══ TEXT TO READ ══

Description:
When running a large transaction (single insert > 250MB) on an InnoDB group replication cluster with 3 nodes (virtual maschines on KVM) the replication to secondary nodes is stalled if hitting network bandwidth limits (here 1 Gbit/s).
The large transaction is pending infinite for completion, while primary and secondary nodes show consistent high network bandwidth.
It seems the secondary nodes are trying to replicate the problematic transaction over and over again.
Further transactions are waiting for the pending large transactions to complete.
The large transaction and high bandwidth usage can only be cancelled by stopping the primary node.
While the replication problem exists, the group replication plugin sometimes reports connection problems between the nodes in /var/log/mysql/error.log:
2021-08-17T10:04:07.271338Z 0 [Warning] [MY-011493] [Repl] Plugin group_replication reported: 'Member with address server-1:3306 has become unreachable.'
2021-08-17T10:04:09.627989Z 0 [Warning] [MY-011494] [Repl] Plugin group_replication reported: 'Member with address server-1:3306 is reachable again.'
2021-08-17T10:04:10.118516Z 0 [Warning] [MY-011735] [Repl] Plugin group_replication reported: '[GCS] Shutting down an outgoing connection. This happens because something might be wrong on a bi-directional connection to node server-1:33061. Please check the connection status to this member'
2021-08-17T10:04:10.119153Z 0 [Note] [MY-011735] [Repl] Plugin group_replication reported: '[GCS] Failure reading from fd=-1 n=18446744073709551615'
2021-08-17T10:04:47.375698Z 0 [Warning] [MY-011493] [Repl] Plugin group_replication reported: 'Member with address server-1:3306 has become unreachable.'
2021-08-17T10:04:48.257415Z 0 [Warning] [MY-011494] [Repl] Plugin group_replication reported: 'Member with address server-1:3306 is reachable again.'
2021-08-17T10:04:55.623104Z 0 [Warning] [MY-011735] [Repl] Plugin group_replication reported: '[GCS] Shutting down an outgoing connection. This happens because something might be wrong on a bi-directional connection to node server-1:33061. Please check the connection status to this member'
All nodes remain in the cluster as they are only unreachable for a short time (based on state from performance_schema.replication_group_members).

═══

- _EXERCISES_:
**1.** According to the replication report, how can the large transaction and its high bandwidth usage be cancelled?
**2.** Decide whether each statement agrees with the replication report, giving yes or no and quoting the deciding words: (a) The cluster has three nodes running as virtual machines on KVM. (b) Nodes that become unreachable are removed from the cluster. (c) Other transactions proceed normally while the large transaction is pending.

══ DATASET SECTION ══

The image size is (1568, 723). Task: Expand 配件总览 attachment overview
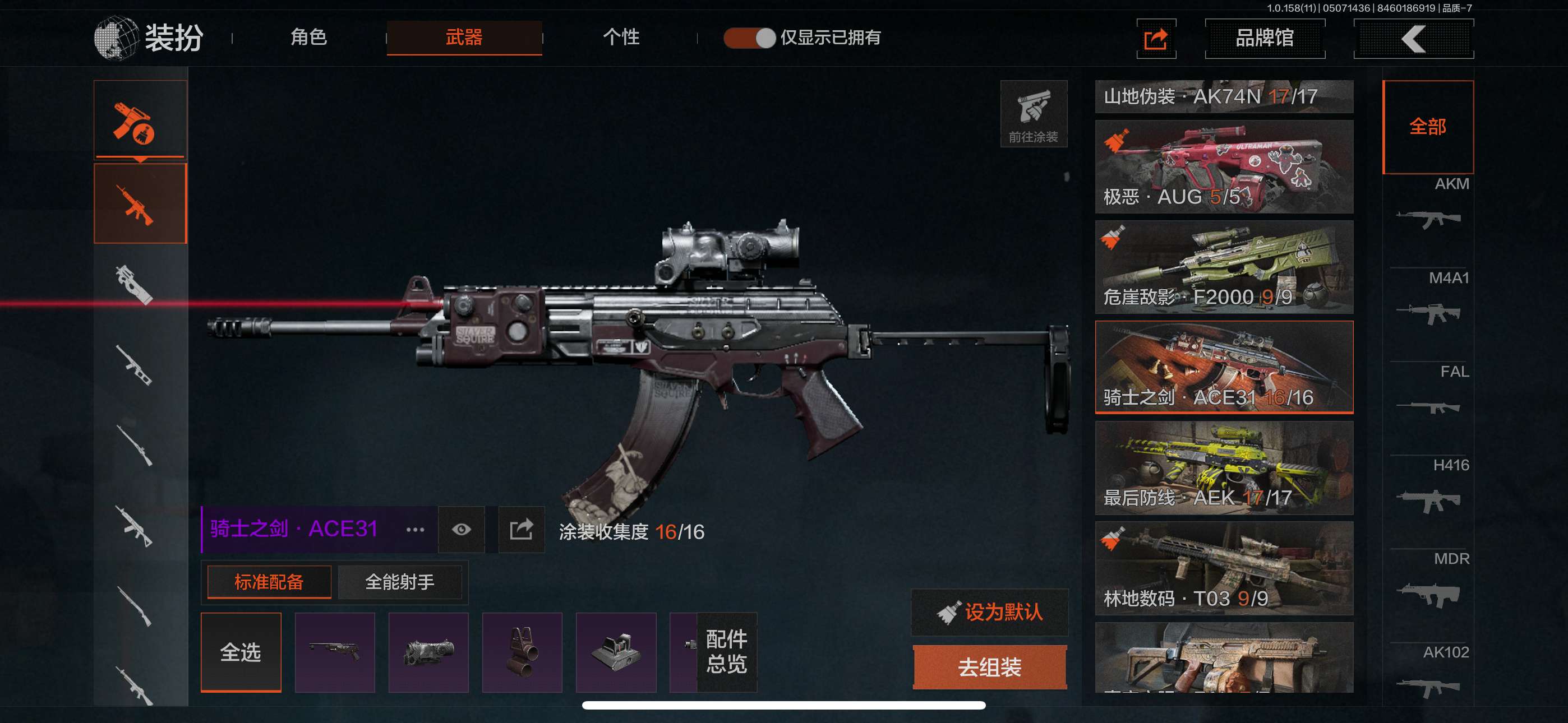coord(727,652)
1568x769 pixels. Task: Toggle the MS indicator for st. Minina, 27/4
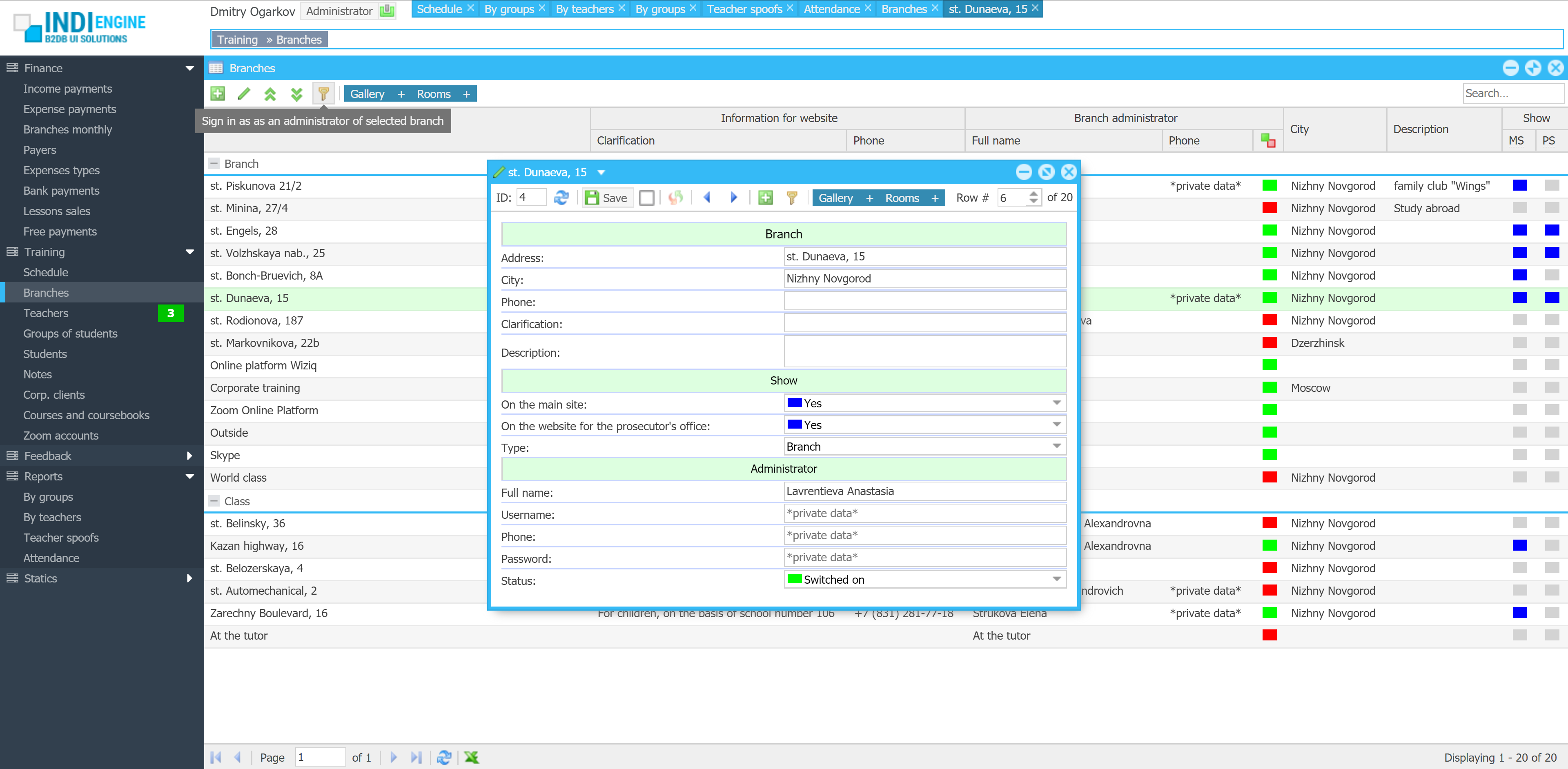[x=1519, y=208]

═══

- _CORRECT ANSWERS_:
**1.** Only by stopping the primary node.

**2.**
(a) Yes: "3 nodes (virtual maschines on KVM)"
(b) No: "All nodes remain in the cluster as they are only unreachable for a short time"
(c) No: "Further transactions are waiting for the pending large transactions to complete."